The FIDE "laws of Chess" define check in terms of being attacked, and 'attack' in terms of pseudo-legal moves of the pieces. This does not allow for the pseudo-legal moves to change over time, and tacitly assigns the same pseudo-legal moves to a piece whether it is its turn to move or not. So it involves the fiction that the checking side can move, even if it is not his turn. To move out of turn you would either have to do two moves in the same turn, or let the opponent pass his turn between the two moves. This is how the null move enters the discussion.
Legality of moves in FIDE in general is completely covered by the rule "it is not legal to expose your King to capture, except for capturing the opponent King". Only castling is special, in that it is additionally declared illegal when the King starts or moves over an attacked square.
'Exposing to capture"is completely unambiguous. And it definitely does not indicate the interpretation you sketch above, where the Joker would "forbid a lot of King moves". The ambiguity is what moving out of check or through check means. Note that Fergus avoided any ambiguity by stating that the Royal Queen in Caïssa Britannia can not pass through a square that it could not legally move to". This also seems the logical way to treat passing through check in the context of castling. (Except perhaps for 3-step castling, where the second step in itself would be illegal because it is not even pseudo-legal, and the phrase would have to replaced by "where it cannot legally teleport to if teleporting was a pseudo-legal King move.) The spirit of the rule is all about the King being shot down during the attempt, like e.p. capture. Like I said, this is not a Joker-specific problem; many other pieces whose pseudo-legal moves depend on context (lame leapers, hoppers) require more precise definition of when castling is allowed.
Being in check at the beginning of your turn (and moving out of it) is yet another matter. Which affects both castling legality, and the stalemate definition.
To apply these definitions to a Joker, it becomes essential to define when exactly the pseudo-legal moves of the Joker change. It cannot be at the start of a turn, as at that point it is not yet decided which piece is going to move, so you cannot know what the new moves are. Declaring it has no moves at that point comes "out of nowhere"; no other piece loses all its moves (for determing whether the opponent would castle out of check) after it finishes is move. It seems much less arbitrary to let it keep its moves until another piece actually starts moving. That would affect whether you consider the side to move to be in check or not. And thereby whether castling is legal, or whether a terminal position is checkmate or stalemate. But nothing else.

This is not legal in Chess, but chess programs do it anyway as a way to cut out part of the search tree.
Or to test for check: when passing the turn would get your King captured.

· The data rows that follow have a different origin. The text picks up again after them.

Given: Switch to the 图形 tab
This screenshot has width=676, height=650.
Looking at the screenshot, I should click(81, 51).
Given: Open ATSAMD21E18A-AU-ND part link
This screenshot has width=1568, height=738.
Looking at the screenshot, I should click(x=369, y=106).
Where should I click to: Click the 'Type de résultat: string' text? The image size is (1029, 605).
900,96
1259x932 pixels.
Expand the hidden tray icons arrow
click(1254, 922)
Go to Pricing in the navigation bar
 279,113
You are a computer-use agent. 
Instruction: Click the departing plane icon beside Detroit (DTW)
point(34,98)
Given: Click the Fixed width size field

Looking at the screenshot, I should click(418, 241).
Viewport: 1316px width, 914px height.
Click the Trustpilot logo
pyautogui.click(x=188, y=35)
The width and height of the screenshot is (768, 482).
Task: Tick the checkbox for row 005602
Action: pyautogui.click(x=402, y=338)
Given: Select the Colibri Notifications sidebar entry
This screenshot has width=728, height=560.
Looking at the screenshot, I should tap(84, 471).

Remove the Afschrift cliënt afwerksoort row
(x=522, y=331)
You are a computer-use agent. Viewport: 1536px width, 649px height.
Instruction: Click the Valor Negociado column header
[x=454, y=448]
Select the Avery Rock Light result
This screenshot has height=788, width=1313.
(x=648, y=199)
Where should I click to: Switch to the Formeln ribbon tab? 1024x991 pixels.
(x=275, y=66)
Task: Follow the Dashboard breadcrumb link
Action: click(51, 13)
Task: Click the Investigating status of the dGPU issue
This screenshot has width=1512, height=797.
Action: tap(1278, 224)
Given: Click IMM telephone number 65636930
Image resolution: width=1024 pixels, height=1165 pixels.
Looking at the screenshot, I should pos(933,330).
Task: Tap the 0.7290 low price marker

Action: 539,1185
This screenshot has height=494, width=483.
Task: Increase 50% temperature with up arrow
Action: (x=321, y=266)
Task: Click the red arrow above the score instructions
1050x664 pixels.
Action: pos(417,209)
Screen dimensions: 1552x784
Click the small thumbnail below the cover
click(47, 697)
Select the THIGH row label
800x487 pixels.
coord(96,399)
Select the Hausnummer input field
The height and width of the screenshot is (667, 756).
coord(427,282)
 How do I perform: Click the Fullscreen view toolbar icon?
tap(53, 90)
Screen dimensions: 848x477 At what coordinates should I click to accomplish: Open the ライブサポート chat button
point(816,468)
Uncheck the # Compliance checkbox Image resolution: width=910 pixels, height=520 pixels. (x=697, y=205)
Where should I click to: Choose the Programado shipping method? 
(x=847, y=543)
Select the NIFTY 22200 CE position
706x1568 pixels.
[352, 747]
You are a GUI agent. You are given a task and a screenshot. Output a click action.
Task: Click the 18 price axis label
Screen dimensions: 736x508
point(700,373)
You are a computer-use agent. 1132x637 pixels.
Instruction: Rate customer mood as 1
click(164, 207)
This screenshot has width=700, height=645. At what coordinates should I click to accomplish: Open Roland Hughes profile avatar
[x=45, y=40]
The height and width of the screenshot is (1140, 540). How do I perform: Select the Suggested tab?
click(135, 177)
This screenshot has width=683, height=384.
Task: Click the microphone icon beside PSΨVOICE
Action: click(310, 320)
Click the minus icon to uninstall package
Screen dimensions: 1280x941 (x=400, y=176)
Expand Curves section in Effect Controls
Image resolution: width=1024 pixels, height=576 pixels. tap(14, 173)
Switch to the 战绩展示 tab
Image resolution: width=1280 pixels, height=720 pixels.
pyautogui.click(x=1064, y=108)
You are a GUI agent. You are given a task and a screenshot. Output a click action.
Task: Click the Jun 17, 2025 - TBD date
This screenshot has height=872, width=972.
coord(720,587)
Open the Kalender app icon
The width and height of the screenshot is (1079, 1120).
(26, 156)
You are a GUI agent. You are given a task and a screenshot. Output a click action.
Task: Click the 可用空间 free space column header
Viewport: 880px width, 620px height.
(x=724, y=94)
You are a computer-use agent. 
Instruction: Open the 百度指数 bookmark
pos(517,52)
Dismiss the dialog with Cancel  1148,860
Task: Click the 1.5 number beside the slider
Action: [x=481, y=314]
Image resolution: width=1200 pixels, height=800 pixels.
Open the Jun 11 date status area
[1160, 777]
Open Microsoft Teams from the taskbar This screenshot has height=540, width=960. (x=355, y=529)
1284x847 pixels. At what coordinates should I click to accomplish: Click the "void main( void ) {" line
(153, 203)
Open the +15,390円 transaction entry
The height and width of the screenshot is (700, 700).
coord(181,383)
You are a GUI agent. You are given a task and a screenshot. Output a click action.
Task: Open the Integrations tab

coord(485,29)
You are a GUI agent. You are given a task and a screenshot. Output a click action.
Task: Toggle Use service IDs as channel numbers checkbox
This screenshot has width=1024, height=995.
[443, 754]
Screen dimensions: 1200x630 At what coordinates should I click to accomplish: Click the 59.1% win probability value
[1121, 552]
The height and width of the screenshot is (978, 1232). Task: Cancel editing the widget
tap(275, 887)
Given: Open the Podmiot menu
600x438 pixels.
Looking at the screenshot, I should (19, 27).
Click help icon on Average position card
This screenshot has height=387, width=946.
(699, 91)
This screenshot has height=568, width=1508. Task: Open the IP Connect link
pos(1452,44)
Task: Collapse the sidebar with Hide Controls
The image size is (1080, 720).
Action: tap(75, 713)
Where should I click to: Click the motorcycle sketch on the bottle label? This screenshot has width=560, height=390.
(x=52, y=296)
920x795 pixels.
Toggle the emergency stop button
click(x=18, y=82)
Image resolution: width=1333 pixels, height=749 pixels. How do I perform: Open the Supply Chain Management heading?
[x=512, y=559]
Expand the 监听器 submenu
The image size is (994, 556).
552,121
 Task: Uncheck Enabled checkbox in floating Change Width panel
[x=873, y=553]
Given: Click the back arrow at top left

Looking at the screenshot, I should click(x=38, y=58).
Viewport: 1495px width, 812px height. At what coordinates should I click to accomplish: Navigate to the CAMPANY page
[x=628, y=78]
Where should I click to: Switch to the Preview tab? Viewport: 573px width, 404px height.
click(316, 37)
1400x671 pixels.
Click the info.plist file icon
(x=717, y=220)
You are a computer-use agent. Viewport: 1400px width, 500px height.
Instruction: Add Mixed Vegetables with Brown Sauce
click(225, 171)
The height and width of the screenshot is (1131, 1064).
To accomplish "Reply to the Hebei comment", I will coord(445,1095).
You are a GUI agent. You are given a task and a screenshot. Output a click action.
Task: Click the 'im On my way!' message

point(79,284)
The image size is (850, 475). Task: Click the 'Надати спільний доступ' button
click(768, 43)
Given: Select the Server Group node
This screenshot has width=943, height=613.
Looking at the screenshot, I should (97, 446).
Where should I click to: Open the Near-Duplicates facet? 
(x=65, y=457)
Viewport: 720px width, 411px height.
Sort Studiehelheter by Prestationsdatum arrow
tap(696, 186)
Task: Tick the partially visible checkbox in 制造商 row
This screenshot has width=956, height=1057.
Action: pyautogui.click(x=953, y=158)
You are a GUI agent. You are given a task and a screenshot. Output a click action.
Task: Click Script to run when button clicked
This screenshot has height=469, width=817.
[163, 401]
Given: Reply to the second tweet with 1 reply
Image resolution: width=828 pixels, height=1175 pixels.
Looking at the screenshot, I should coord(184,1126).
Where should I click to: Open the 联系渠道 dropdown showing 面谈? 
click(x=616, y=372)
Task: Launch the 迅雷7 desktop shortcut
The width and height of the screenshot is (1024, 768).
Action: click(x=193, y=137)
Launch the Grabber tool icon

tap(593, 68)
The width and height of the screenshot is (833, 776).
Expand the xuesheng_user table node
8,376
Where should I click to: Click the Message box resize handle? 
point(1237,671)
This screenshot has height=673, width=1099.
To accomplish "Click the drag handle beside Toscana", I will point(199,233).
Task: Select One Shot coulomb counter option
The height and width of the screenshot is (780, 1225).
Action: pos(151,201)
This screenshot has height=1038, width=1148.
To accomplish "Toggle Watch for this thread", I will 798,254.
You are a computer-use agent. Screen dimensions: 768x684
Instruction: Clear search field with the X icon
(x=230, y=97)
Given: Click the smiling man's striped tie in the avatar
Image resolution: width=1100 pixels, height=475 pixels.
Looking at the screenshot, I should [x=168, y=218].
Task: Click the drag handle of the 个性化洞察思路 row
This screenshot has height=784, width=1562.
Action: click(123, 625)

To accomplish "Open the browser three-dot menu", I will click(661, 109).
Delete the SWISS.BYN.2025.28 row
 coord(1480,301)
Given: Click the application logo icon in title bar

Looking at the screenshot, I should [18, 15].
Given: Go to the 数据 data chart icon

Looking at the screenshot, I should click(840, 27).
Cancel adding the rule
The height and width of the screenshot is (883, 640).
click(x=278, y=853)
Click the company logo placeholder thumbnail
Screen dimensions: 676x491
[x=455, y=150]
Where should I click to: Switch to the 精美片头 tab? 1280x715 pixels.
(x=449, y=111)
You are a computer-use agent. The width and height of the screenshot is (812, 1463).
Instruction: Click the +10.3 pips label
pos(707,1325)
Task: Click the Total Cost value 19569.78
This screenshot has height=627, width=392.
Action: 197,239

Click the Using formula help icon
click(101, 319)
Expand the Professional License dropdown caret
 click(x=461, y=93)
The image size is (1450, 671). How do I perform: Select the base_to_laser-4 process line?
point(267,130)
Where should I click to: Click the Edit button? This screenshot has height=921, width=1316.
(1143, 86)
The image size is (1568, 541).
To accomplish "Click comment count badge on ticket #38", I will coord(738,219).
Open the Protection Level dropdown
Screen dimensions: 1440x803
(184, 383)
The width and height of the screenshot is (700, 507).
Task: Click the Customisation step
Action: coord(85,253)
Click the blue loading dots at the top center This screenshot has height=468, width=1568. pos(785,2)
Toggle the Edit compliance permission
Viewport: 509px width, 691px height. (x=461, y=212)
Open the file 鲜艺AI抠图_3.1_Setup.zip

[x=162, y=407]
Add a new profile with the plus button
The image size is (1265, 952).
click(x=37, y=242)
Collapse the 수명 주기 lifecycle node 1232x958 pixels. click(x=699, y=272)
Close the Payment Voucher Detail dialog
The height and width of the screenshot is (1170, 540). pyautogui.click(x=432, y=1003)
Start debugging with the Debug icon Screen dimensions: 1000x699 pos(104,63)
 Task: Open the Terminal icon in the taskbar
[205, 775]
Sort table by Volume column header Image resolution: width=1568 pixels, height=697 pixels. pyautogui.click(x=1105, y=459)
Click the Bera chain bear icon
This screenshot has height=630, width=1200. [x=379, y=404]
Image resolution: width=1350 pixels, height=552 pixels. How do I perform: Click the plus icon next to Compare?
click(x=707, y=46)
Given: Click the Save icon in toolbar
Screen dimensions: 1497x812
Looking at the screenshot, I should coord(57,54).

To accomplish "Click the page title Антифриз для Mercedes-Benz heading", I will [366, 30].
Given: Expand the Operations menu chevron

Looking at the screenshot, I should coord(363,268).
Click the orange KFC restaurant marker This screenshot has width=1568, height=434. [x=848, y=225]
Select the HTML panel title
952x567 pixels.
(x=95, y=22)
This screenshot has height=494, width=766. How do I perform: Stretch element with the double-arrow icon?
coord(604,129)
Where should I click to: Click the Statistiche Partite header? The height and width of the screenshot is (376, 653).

Most of this makes sense. I'm not entirely sure -- the thread on talkchess was so long ago I don't really remember, but people much smarter than I argued the point -- but I don't really care either. I consider the Joker itself a bad idea, so I don't care exactly how it acts so long as I can implement it without making any significant changes to the architecture of the program itself. And I think that is doable... It makes the implemention of the ImmitatorRule a bit more complicated because it needs to track how each side's Jokers move individually, but that shouldn't be a big deal. I think attack detection should also be ok.
Aurelian, are you in agreement that this is how it should work? To be clear, let's make sure I understand... White moves a Queen. Then black moves a Knight. It is now white's turn again. At this instant, for purposes of determining if the white King is in check, black's Joker still moves as a Queen. White decides to move a Bishop. At this moment, for purposes of deciding if white's King is in check, black's Joker moves as a Bishop. If white's King is not in check, it is black's move again. At this instant, for purposes of determining if black's King is in check, white's Joker moves as a Knight.
with a lame Dababba (nD) on d1, could you play O-O? I would say 'no', because after the King steps to f1, the nD could capture it. But with the King still on e1 the nD cannot capture to f1.
Now this is an interesting question. I'm inclined to agree ... castling should not be allowed because the lame Dababba could theoretically capture the King as it moves through. That said, that is probably not how ChessV works at present. I guess the truly correct way to do it is to move the King to each square in sequence and ask "am I in check" at each step. But that's expensive. It would probably be adequate just to lift the King off the board before doing the attack detection on the squares.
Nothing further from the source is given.